Objectives:
1. In the forum thread about feeling stuck in a marriage, why does the first poster say getting a divorce would be hard for her?
2. Extend the forum thread about feeling stuck in a marriage, picking up right after its final line.

Supplied text:
# Feeling stuck bc I don't want to not be with my kids



## alterations (Jul 9, 2013)

My marriage no longer fulfills me. And my husband, in essence, has been a lousy husband. At this point a divorce would be a relief. However, I am a Mom to two little girls and getting a divorce would mean I would lose them 50% of the time. Being a part-time Mom is something I truly don't think I could handle. I just feel like I'm in a lose-lose situation. Not sure what to do.
_Posted via Mobile Device_


----------



## imtamnew (May 13, 2013)

If divorce is not a possibility. 
Is there any way you can make your Husband a better husband?

Can you please start by explaining why you call him a lousy husband.


----------



## alterations (Jul 9, 2013)

im_tam said:


> If divorce is not a possibility.
> Is there any way you can make your Husband a better husband?
> 
> Can you please start by explaining why you call him a lousy husband.


He had an affair. He also fell into a dark depression after I suffered a miscarriage and was not there for me for a year and a half. That's just the tip of the iceberg. I'm a college educated, intelligent woman and I know I deserve better. But a huge part of me believes that even though he sucks, I still am able to be with my girls on a full-time basis.
_Posted via Mobile Device_


----------



## zappy (Jun 7, 2013)

Alterations - I can't believe you are taking your marriage vows so lighly and don't have a problem in getting divorce.

Unbelievable, I am astonished to look at your post.


----------



## alterations (Jul 9, 2013)

zappy said:


> Alterations - I can't believe you are taking your marriage vows so lighly and don't have a problem in getting divorce.
> 
> Unbelievable, I am astonished to look at your post.


Where did I ever say I was taking my vows lightly? I have been enduring this marriage because of my vows.
_Posted via Mobile Device_


----------



## tulsy (Nov 30, 2012)

zappy said:


> Alterations - I can't believe you are taking your marriage vows so lighly and don't have a problem in getting divorce.
> 
> Unbelievable, I am astonished to look at your post.


WTF?

I read her 3 posts....I don't understand your statement.


----------



## zappy (Jun 7, 2013)

You said you had a college degree and you can find somebody better than him.

Also - He is your husband, if he was in Depression you should have taken care of him to bring him out of this rather than complaining about it, Depression is not by choice.

My intent to ask you - why would you even consider Divorce if you think this marriage can be saved if you put in all the efforts.


----------



## zappy (Jun 7, 2013)

tulsy said:


> WTF?
> 
> I read her 3 posts....I don't understand your statement.


What is the meaning of Tulsy, your alias?


----------



## lifeistooshort (Mar 17, 2013)

Yeah, he had an affair but it's all her fault for not catering to him. I wonder if you'd be so forgiving of the affair was hers and HE was contemplating getting out? Apparently she's the only one required to stand by her vows, how convenient for him.
_Posted via Mobile Device_


----------



## alterations (Jul 9, 2013)

lifeistooshort said:


> Yeah, he had an affair but it's all her fault for not catering to him. I wonder if you'd be so forgiving of the affair was hers and HE was contemplating getting out? Apparently she's the only one required to stand by her vows, how convenient for him.

Data provided:
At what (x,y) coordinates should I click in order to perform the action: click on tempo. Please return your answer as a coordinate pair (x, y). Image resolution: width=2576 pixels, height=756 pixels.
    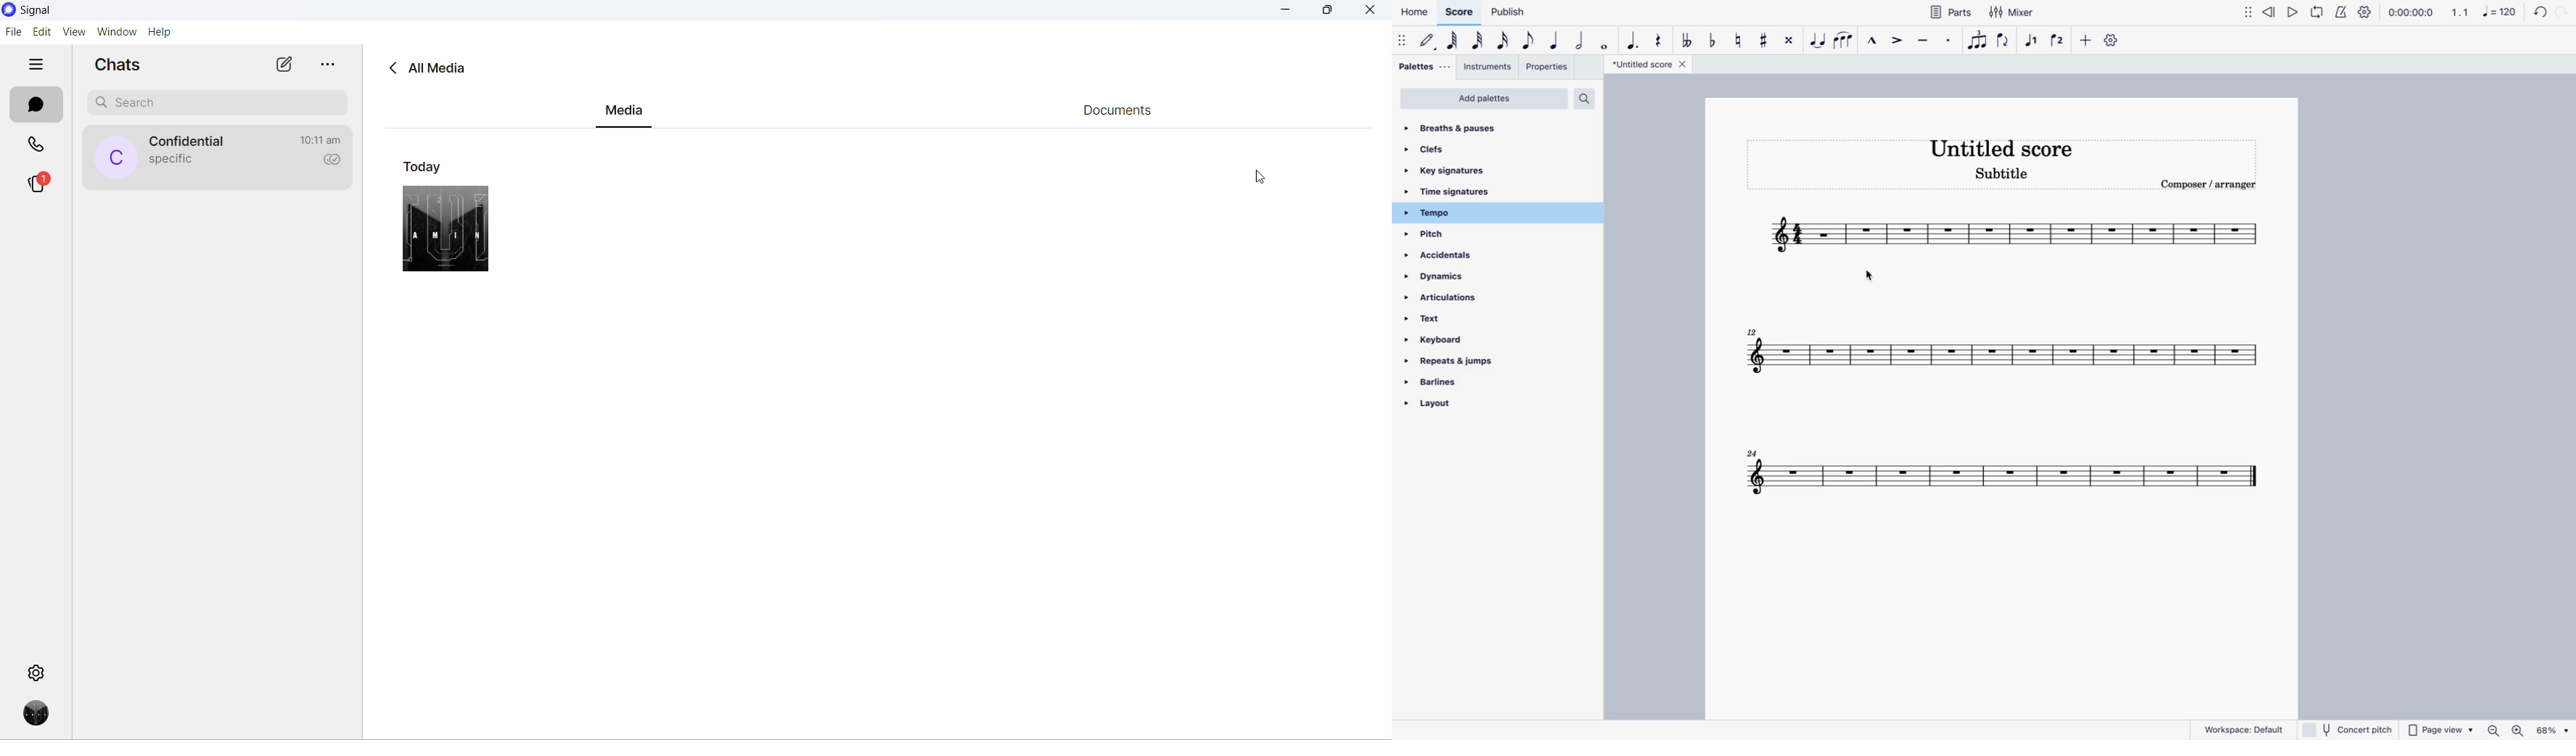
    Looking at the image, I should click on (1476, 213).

--

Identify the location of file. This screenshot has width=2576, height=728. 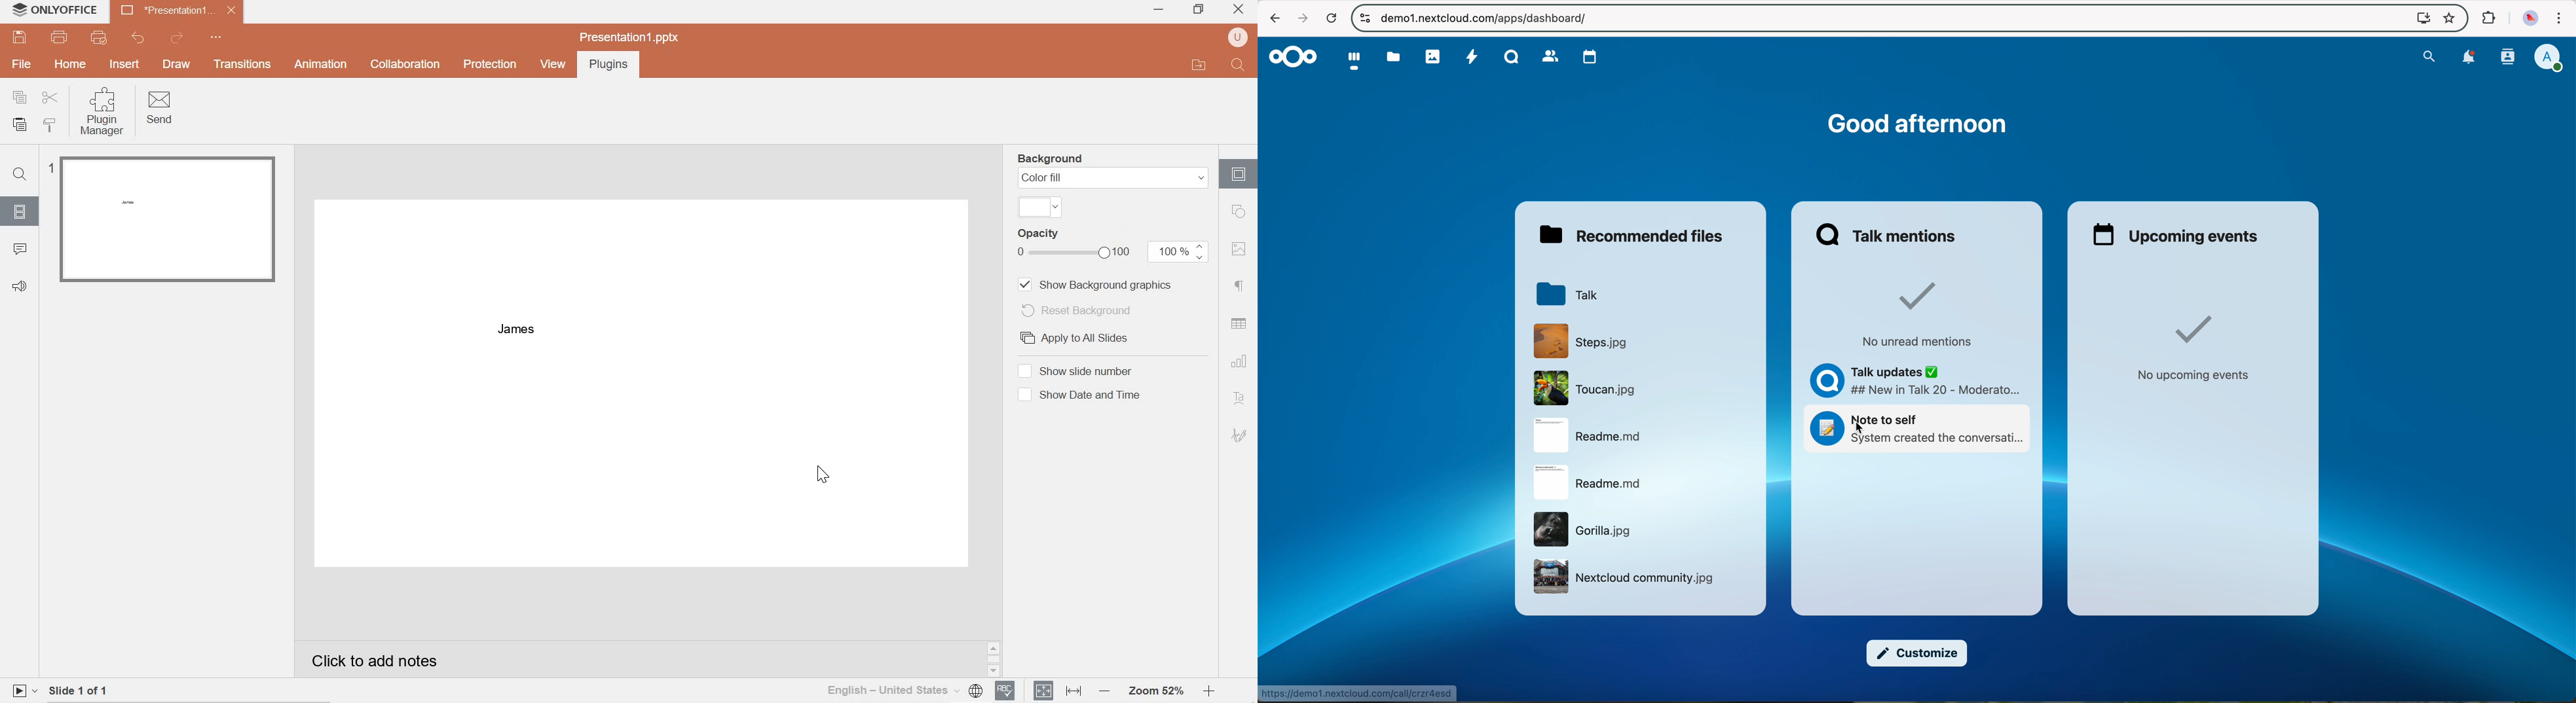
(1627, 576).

Written responses:
1. She has two little girls, and a divorce would mean she would lose them 50% of the time.

2.
> _Posted via Mobile Device_


I won't even justify that judgmental post with a response. But yes, I was there for him during his Depression. If anyone else has any intelligent, productive feedback about my situation, I'd love to hear it. Thank you.
_Posted via Mobile Device_


----------



## lifeistooshort (Mar 17, 2013)

alterations said:


> I won't even justify that judgmental post with a response. But yes, I was there for him during his Depression. If anyone else has any intelligent, productive feedback about my situation, I'd love to hear it. Thank you.
> _Posted via Mobile Device_



What judgment? I was responding to the other post that chastised you for even considering divorce and accused you of not being there for his depression. I thought the comment was unfair to you. What advice do you want? I divorced my ex because I didn't want my kid growing up in that environment. You have two choices as I see it: accept who he is and learn to live with it or make plans to leave. You could ask him for counseling and see if he's receptive, but that's about it. I'll bow out now.
_Posted via Mobile Device_


----------



## alterations (Jul 9, 2013)

Lifeistooshort, my previous response was in no way directed towards you. I apologize if I was not clear on that. Thank you for your feedback. We did the counseling route. Intensive counseling at that. Didnt help much. Let me ask you, how do did you reconcile becoming a part-time parent? Just honestly think I would collapse on the days/nights they weren't with me.
_Posted via Mobile Device_


----------



## lifeistooshort (Mar 17, 2013)

alterations said:


> Lifeistooshort, my previous response was in no way directed towards you. I apologize if I was not clear on that. Thank you for your feedback. We did the counseling route. Intensive counseling at that. Didnt help much. Let me ask you, how do did you reconcile becoming a part-time parent? Just honestly think I would collapse on the days/nights they weren't with me.
> _Posted via Mobile Device_


Oh ok, no worries It's not as bad as you think, my kids look forward to seeing their dad and I use the time to do things I like to do. It's good to have your own interests since your kids will get older and have their own lives. Plus, now that my kids are pushing their teens they find my hobbies to be very interesting and they ask about what I did while they were with dad. Even their father is a better father now that he can't dump them on me, and they have benefited greatly from living in a peaceful house with me and visiting a peaceful house with their father.
_Posted via Mobile Device_


----------



## northernlights (Sep 23, 2012)

Altercations, I love TAM but it's absolutely full of misogyny. It's disgusting and depressing, but there _is_ so much good here too.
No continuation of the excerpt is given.